Minimalism in composite expressions like art, architecture, stage performances, music and other events depend on reduction of engagements in both time and space.
The ‘zero’ time or ‘white’ space, as bridges are interventive elements that become tool for minimalistic design.
Time is delayed, decelerated, adjourned or distanced to diffuse the pace of action. On similar counts, the Space occupation is made ethereal, elemental or barely essential. The reduction of engagements, on both the counts, goes against the tendency ‘to ply everything to reduce the chances of failure’.

1346 FORMALISM in DESIGN
There was an era around mid 19th C when artists (and others like writers, and later many classes of designers) began to show exclusive preoccupation with the arrangement of forms, spaces, surfaces, textures, colours, etc. This was tried first by extensional exclusion of such representational forms and arrangements (canonical orders). Other methods were to distort, camouflage and dilute the forms beyond recognition. It also included extensive use of ‘sensorial effects to divest the attention’.
The recognition of the abstraction for several decades, was more a manner interpretation and less of application. It was impossible to come out of the moorings of centuries. Just the same, it began with conscious elimination of the obvious, interventions to break the sequencing and making art seamless (frames in case of painting, open ended sculptural forms, meaningless expressions in literature, missing out the rhythm in melody).
There was an innate connection between the literal and metaphoric expressions, but difficult to state. There were also several metaphysical concerns, like socialism, geo-politics, functionalism, minimalism, etc. weighing down the abstraction. The ant-art isms, like Dadaism, Cubism, Futurism, etc. came to deconstructivism and deformalism, in all art fields, but stood out more emphatically in ‘practical’ arts like architecture and fashion, as non livable and non-wearable creations.

1362 MINIMALISM versus MAXIMALISM
Minimalism is ‘claimed to have arrived’ with the Modernist movement of the 20th C. These discussions and examples are closer to us, and so fresh. The minimalistic attitudes, however have very ancient bearing, as several discourses in ancient religions of Asia, show various manners of minimal existence.
Maximalism is often considered an antiquarian style. It is a product of stable lifestyles, where wars and migrations are fewer. There is a natural human tendency to invest, hoard everything and occupy larger estate. The grandiose comes with larger exhibition. The abundance is an additive and continuing process, enriched through generations.

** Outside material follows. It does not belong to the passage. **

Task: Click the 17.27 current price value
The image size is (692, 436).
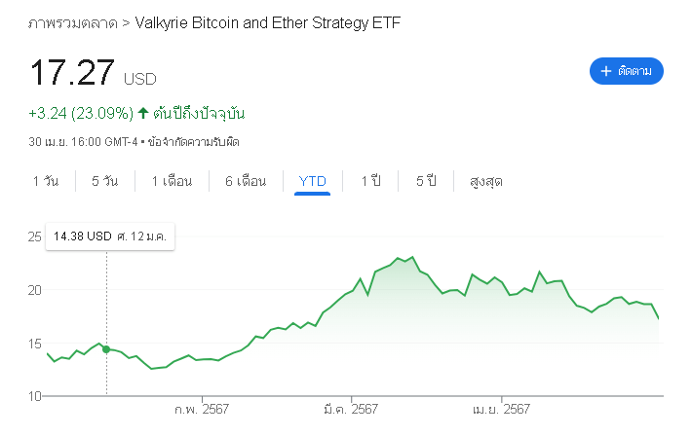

Both the dispositions have their cyclic favours through ages. The preferment, though are not simultaneous in all fields of creativity. Usually, these manifest as contrast to each other. Maximalism has exuberance of abundance and over-realism. Maximalists creations have wider, detailed, but diffused statement. Minimalism carries extremely personal relevance due to over abstraction. Minimalists may survive through efficiency of simplicity, but not the clarity.
In the Design field, Improvisation is preeminent, as one refashions, a product by adopting best features of all equivalent offerings in the market. This has a tendency to be an ‘additive design’ –a maximalists approach. But, if the product competition is about cost and efficiency, than it becomes necessary to strip all less necessary features – a minimalist overture.